The "shallow" level comes up in _any_ call today. E.g., here's the whole
program:
def f():
# want to save a continuation here
return 1
f()
The byte-code for the call to f calls the C routine call_object, which
in turn calls the C routine call_function, which in turn (an indirect
recursion) calls eval_code again. So by the time we get to the comment,
we have 3 C frames stacked up as part of the continuation. The
RETURN_VALUE code doesn't currently stay within the evaluation loop: it
exits eval_code, unwinding the C stack frames until it gets back to the
call_object call in the top-level invocation of eval_code.
"resfuncs" as originally presented were defined in such a way that all
that hair was irrelevant: they always returned directly to their caller,
and so unwound all intermediate C frames, and required capturing the
state in only one Python frameobject for resumption (that's what I was
getting at with the unclear "what to do with the back pointer is clear"

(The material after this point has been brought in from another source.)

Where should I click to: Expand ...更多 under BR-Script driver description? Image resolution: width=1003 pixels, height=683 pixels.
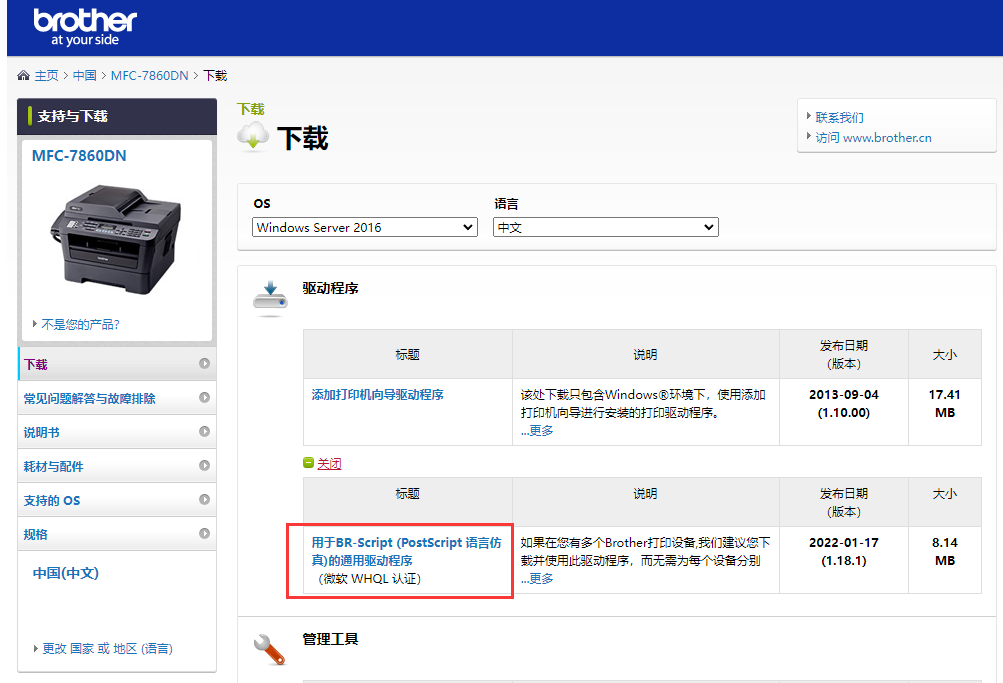coord(537,579)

bit: all the relevant state was contained in one Python frameobject, so
the _chain_ of C frames that come with a _chain_ of frameobjects wasn't a
problem).
Guido mentioned that for a non-thread implementation of the Generator
class to work, and allowing .put ("suspend") in routines called _from_
the Generator function, he'd have to do the call_object/call_function bit
(& presumably the RETURN_VALUE part too) inline, to avoid the C frame
problems (i.e., to have the common call cases handled iteratively, within
the evaluation loop, rather than via recursive invocations of the
evaluation loop: it's the latter that sucks the C stack into the
continuation).
That would take care of the "shallow" problems, and may be a Good Thing
regardless (if, as seems likely, it cut the time to do a Python call).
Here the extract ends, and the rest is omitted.